Creating an Automation

To create an automation, start by defining or selecting a filter in the Observability dashboard. The filter determines which completions your automation will act on. Once you’ve applied your filter:
  1. Click the “Add automation” button in the filter interface
  2. Give your automation a descriptive name that clearly indicates its purpose (e.g., “Add to Guardrail Review” or “Add to Router Golden Dataset”)
  3. Select the automation type (Review Queue, Dataset, Run Evals, or Notify)
  4. Configure the specific options for your automation type:
    • For review queues: select the queue and assignees
    • For datasets: choose the target prompt and dataset
    • For evals: select the target prompt and which evaluations to run
    • For notifications: configure the channel and thresholds
  5. Set your sampling frequency (hourly, daily, or weekly)
  6. Set the limit for maximum completions per sampling period
  7. Choose your sampling strategy (random or most recent)
  8. Click “Save”
Your automation will now run in the background according to the schedule you configured, continuously processing new completions that match your filter criteria.

Managing Automations

Screenshot 2025 12 16 At 2 46 09 PM All active automations are visible in the Observability dashboard alongside your saved filters.
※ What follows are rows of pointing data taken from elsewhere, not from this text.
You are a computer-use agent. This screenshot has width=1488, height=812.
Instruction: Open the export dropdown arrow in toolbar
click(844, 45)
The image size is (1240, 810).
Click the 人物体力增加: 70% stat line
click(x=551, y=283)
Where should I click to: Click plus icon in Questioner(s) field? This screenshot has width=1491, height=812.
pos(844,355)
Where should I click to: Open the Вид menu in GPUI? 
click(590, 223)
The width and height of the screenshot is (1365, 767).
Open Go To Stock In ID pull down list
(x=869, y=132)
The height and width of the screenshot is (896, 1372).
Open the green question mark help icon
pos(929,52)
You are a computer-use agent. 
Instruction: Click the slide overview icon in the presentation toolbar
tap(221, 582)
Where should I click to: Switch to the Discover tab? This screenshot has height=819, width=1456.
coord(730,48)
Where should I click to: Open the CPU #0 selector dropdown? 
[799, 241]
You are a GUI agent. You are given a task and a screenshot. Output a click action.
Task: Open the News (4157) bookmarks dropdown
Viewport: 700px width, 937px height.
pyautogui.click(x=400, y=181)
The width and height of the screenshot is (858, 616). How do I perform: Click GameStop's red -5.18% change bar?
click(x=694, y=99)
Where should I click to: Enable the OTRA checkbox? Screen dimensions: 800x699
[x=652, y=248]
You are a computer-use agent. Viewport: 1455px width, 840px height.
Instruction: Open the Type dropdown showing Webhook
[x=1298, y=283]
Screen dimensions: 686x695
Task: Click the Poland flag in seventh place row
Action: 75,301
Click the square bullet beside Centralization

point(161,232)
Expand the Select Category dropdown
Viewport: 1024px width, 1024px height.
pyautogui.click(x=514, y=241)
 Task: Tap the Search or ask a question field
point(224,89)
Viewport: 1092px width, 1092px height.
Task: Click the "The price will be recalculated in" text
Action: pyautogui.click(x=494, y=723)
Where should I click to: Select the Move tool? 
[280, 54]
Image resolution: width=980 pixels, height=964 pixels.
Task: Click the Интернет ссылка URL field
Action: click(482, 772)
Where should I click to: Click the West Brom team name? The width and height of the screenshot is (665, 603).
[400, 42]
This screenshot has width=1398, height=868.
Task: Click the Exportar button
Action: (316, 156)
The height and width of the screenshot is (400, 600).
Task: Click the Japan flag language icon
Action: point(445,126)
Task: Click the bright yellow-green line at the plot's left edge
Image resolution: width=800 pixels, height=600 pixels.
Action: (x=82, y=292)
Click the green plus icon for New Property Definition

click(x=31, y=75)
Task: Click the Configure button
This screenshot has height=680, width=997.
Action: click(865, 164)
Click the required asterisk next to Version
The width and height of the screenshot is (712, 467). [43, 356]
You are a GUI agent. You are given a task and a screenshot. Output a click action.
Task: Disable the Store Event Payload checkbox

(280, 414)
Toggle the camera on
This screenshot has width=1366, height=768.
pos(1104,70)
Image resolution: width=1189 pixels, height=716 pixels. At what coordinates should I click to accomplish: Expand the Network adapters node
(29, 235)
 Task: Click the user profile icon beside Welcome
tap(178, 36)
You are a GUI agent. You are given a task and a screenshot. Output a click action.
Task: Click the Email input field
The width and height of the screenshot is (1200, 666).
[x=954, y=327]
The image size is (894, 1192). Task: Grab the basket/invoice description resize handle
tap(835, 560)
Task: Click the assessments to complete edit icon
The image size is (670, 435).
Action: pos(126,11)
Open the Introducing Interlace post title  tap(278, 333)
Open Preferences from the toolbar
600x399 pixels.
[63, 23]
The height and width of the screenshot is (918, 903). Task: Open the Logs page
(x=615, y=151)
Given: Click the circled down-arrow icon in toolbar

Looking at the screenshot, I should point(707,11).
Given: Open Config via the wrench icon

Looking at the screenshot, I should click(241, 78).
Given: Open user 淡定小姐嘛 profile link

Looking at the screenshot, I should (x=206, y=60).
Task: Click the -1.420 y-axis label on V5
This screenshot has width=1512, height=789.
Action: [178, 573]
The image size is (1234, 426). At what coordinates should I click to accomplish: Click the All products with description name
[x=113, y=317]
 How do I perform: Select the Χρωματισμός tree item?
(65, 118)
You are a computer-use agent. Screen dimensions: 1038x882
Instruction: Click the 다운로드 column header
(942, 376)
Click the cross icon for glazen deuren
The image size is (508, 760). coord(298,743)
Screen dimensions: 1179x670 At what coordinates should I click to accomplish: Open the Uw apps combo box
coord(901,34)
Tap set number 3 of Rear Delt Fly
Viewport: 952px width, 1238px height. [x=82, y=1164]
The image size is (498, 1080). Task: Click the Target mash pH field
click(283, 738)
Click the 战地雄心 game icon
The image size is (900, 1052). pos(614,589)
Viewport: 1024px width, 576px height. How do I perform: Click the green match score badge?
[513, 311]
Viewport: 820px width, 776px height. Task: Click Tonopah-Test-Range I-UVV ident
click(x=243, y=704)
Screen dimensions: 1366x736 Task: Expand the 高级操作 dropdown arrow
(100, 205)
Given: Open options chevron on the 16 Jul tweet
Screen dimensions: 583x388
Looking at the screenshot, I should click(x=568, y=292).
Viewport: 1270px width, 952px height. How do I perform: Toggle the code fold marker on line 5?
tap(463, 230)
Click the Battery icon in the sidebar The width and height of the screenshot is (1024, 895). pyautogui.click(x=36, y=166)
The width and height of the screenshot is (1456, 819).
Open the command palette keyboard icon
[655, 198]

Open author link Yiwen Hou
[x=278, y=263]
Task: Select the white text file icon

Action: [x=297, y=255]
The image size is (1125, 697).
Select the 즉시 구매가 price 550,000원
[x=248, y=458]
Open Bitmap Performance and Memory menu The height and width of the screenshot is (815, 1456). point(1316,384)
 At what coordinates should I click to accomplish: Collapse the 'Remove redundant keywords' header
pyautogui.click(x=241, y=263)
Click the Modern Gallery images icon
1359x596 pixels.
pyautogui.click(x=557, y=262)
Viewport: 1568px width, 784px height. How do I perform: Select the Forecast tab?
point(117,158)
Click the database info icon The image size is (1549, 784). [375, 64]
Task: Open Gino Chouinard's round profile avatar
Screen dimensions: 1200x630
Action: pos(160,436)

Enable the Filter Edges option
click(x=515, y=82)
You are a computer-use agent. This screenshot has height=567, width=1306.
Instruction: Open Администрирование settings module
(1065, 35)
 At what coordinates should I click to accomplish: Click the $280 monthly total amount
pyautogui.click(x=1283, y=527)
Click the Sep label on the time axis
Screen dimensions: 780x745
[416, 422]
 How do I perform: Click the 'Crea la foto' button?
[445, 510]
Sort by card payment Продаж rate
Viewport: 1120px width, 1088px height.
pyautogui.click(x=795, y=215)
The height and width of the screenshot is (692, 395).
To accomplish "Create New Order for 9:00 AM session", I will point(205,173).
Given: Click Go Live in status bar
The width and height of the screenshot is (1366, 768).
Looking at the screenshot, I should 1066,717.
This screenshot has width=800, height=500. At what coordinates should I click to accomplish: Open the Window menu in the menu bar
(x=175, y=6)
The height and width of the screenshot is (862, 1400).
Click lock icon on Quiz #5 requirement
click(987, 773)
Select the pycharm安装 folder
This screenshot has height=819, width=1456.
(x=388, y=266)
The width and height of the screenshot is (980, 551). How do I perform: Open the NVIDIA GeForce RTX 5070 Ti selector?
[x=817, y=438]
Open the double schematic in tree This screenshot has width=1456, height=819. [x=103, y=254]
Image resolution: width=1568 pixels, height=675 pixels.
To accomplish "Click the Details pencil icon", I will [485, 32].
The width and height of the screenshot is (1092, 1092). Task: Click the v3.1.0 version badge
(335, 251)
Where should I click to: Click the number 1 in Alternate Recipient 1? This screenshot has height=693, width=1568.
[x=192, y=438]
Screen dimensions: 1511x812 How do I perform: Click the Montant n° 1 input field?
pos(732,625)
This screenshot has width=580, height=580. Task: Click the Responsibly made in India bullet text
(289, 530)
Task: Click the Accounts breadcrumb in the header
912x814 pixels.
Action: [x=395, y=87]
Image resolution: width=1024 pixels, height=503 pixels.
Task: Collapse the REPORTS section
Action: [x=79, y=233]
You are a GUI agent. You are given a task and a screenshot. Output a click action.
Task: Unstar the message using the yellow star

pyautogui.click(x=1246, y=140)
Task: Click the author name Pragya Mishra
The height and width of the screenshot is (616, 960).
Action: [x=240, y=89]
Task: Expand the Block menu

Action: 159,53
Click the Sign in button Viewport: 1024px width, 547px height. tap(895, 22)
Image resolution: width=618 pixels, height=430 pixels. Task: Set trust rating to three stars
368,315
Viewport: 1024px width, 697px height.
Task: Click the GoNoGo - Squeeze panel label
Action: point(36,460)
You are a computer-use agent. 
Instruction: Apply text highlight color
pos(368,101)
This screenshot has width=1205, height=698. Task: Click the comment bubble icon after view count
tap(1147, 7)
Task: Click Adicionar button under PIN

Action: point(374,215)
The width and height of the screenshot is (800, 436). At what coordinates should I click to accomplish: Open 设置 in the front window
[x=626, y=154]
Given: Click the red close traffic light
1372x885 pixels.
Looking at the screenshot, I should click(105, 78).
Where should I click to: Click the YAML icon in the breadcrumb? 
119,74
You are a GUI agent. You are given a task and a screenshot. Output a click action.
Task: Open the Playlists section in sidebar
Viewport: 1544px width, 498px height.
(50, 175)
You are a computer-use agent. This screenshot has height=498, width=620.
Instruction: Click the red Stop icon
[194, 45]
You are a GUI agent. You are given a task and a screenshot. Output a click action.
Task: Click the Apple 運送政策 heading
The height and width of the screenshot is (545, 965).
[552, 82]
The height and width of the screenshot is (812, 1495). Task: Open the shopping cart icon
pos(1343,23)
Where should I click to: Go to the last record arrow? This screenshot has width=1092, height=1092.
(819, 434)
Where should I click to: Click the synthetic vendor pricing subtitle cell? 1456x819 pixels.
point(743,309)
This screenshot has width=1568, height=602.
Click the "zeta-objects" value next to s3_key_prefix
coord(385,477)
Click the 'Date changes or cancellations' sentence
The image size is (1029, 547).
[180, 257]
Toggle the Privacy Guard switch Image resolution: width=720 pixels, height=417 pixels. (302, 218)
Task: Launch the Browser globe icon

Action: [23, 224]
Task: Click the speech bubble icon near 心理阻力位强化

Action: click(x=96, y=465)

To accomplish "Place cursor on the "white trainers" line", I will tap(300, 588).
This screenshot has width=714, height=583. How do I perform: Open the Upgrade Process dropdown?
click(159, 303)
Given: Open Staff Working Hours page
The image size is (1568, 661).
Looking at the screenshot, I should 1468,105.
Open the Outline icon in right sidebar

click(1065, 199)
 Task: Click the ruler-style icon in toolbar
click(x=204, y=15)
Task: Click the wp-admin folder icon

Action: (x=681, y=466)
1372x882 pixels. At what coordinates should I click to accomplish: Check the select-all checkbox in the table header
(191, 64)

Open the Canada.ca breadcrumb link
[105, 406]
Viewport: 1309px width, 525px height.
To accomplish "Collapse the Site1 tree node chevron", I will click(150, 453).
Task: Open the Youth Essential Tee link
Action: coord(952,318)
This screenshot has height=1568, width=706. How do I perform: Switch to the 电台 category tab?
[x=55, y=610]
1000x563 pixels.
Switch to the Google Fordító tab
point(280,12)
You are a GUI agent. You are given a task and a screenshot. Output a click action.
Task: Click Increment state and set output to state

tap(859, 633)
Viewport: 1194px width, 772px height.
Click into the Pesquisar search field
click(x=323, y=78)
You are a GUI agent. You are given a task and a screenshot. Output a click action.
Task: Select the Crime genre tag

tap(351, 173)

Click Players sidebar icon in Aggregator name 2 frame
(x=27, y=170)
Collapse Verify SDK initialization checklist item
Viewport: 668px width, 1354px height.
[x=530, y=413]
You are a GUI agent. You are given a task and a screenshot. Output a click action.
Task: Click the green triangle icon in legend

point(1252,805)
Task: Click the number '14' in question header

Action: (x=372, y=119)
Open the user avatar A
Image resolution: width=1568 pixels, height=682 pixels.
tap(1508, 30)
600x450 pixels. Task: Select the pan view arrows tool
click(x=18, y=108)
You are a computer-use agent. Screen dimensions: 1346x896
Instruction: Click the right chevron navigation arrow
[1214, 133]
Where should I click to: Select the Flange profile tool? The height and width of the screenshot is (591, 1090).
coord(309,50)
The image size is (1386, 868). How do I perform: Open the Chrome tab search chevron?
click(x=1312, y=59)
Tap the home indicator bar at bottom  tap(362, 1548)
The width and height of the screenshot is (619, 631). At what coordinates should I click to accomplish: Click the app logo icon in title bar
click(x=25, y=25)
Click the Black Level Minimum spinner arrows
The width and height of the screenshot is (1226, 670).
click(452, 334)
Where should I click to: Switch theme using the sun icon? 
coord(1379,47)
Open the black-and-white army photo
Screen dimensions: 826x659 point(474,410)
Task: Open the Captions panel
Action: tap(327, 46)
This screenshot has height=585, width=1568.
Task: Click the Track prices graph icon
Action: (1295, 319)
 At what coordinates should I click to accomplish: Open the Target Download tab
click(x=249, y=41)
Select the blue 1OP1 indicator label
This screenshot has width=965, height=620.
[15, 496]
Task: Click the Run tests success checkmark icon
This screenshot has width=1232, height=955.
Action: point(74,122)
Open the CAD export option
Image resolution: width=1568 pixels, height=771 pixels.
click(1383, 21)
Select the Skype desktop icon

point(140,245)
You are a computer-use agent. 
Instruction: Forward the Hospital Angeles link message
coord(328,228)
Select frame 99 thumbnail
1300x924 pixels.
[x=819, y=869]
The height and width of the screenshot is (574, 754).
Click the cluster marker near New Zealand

From this view, you can edit automation configurations to adjust frequency, limits, or combined filters. You can also delete automations you no longer need Monitor automation results regularly to ensure they’re capturing the data you expect and taking the intended actions. You can adjust configurations as your needs evolve or as you learn more about your data patterns.

Best Practices

Start with specific filters: The more targeted your filter, the more useful your automation will be. Broad filters may capture too much irrelevant data, while specific filters surface exactly what you need to review or test. Use descriptive names: Name automations clearly so your entire team understands their purpose at a glance (e.g., “Auto-Add-Low-Scores-to-Review” or “Daily-Golden-Dataset-Builder”). Set appropriate limits: Start with conservative sampling limits and adjust based on the volume of matching completions. You can always increase limits if you’re not capturing enough data, but starting too high may overwhelm review queues or datasets. Combine automation types: Use multiple automations on the same filter for different purposes. For example, you might both add low-scoring completions to a review queue AND notify your team when they exceed a threshold. Monitor automation results: Regularly check that automations are capturing the data you expect and that the actions being taken are useful. Adjust configurations as needed based on what you learn.

Common Workflows

Quality Assurance Workflow

Filter for completions with low evaluation scores on critical criteria. Add an automation to route them to a review queue for human evaluation. Set up a second automation to notify your team when the volume of low-scoring completions exceeds a threshold, indicating a potential system issue.

Golden Dataset Building

Filter for reviewed completions that have high evaluation scores and represent successful interactions. Automatically add them to your golden dataset for regression testing. This ensures your test suite continuously grows with validated, real-world examples.

Guardrail Monitoring

Filter for completions where guardrails were triggered (such as PII detection, toxicity filters, or policy violations). Add an automation to route these to a review queue so your team can analyze why guardrails fired. Set up notifications to alert your security or compliance team when guardrail triggers spike, indicating potential issues.

Cost Optimization

Filter for high-cost completions that use excessive tokens. Run additional evaluations on these completions to assess whether the quality justifies the cost. Route borderline cases to a review queue so your team can determine if optimizations are needed.